SEND Strategy pdf icon PDF 183 KB

Officers from Brighter Futures for Children to provide the Committee with a verbal update on the SEND Strategy.

Minutes:

Further to minute 16 of the meeting held on 4 October 2018, the Director of Children’s Services, Brighter Futures for Children, submitted a copy of the Council’s Special Educational Needs and Disability (SEND) Strategy 2017 to 2022 and Sonia Aluk, Service Manager, SEND and CYPD, Brighter Futures for Children provided the Committee with a verbal update on the Strategy.

Sonia informed the Committee that the SEND Strategy delivery strands had been reviewed in light of progress to date and the Strategy had been developed accordingly.  She then gave a detailed update on each of the five strands.
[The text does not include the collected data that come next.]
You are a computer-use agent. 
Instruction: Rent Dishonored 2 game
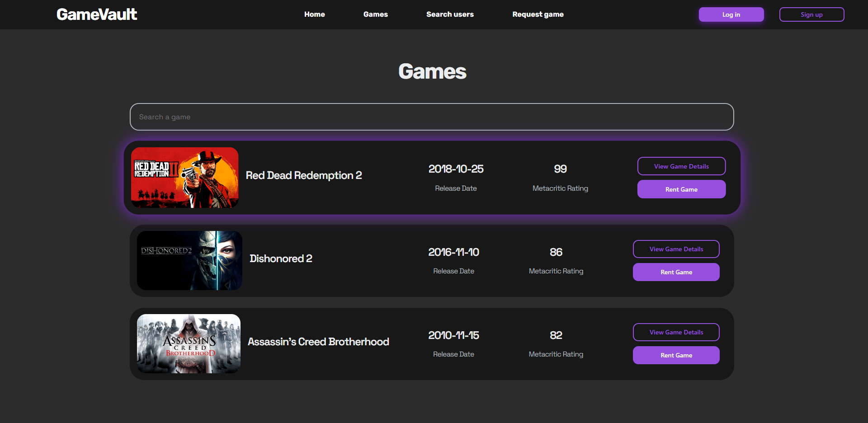676,272
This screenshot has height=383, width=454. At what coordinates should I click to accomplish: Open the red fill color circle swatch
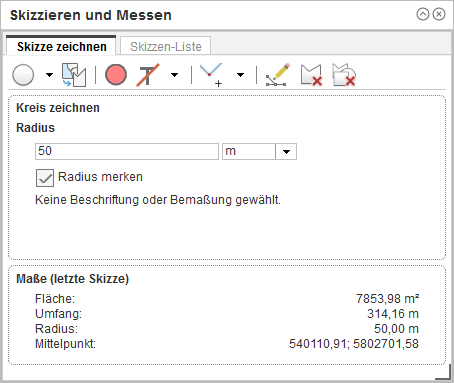[x=116, y=74]
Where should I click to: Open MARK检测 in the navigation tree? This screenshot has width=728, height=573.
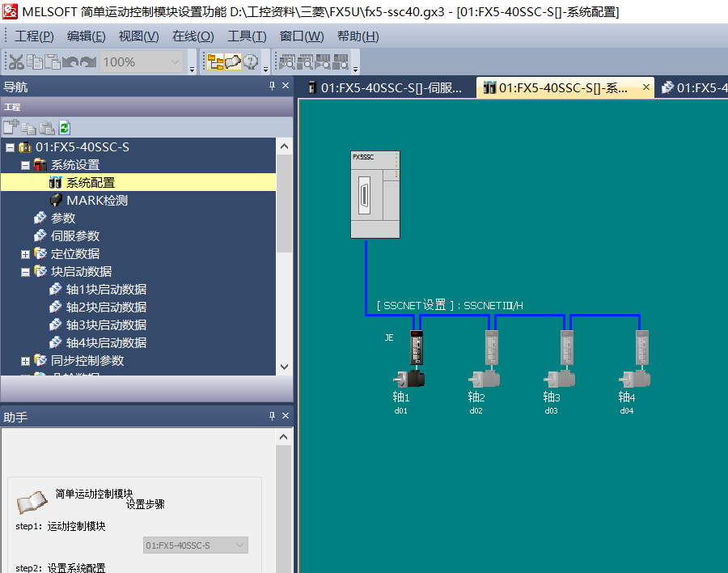point(96,201)
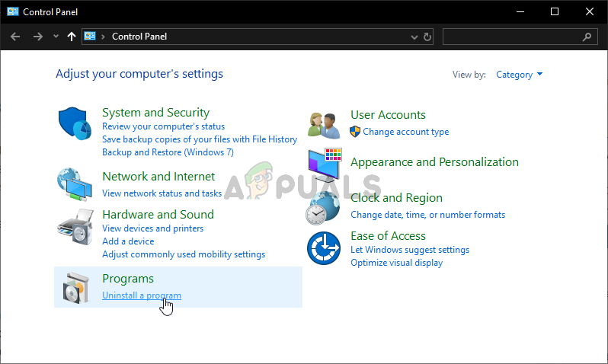The width and height of the screenshot is (608, 364).
Task: Open Change account type link
Action: [405, 132]

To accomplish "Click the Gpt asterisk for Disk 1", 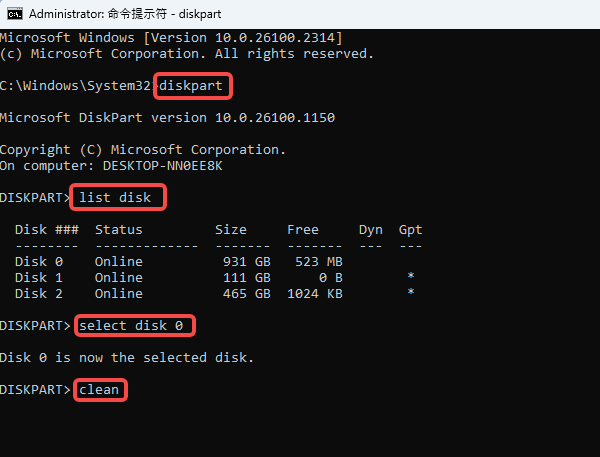I will pos(410,278).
In respect of increasing capacity for SEND students Councillor Pearce reported that Blessed Hugh Faringdon would be increasing the size of its unit for autistic students next year, two primary school units would be established and would provide an outreach service for other schools, the authority had been successful in a bid to build a new SEN School which it was planned would be opened in 2022 and the Avenue School was also expanding and would be offering a new SEN class.

Resolved –    That the position be noted.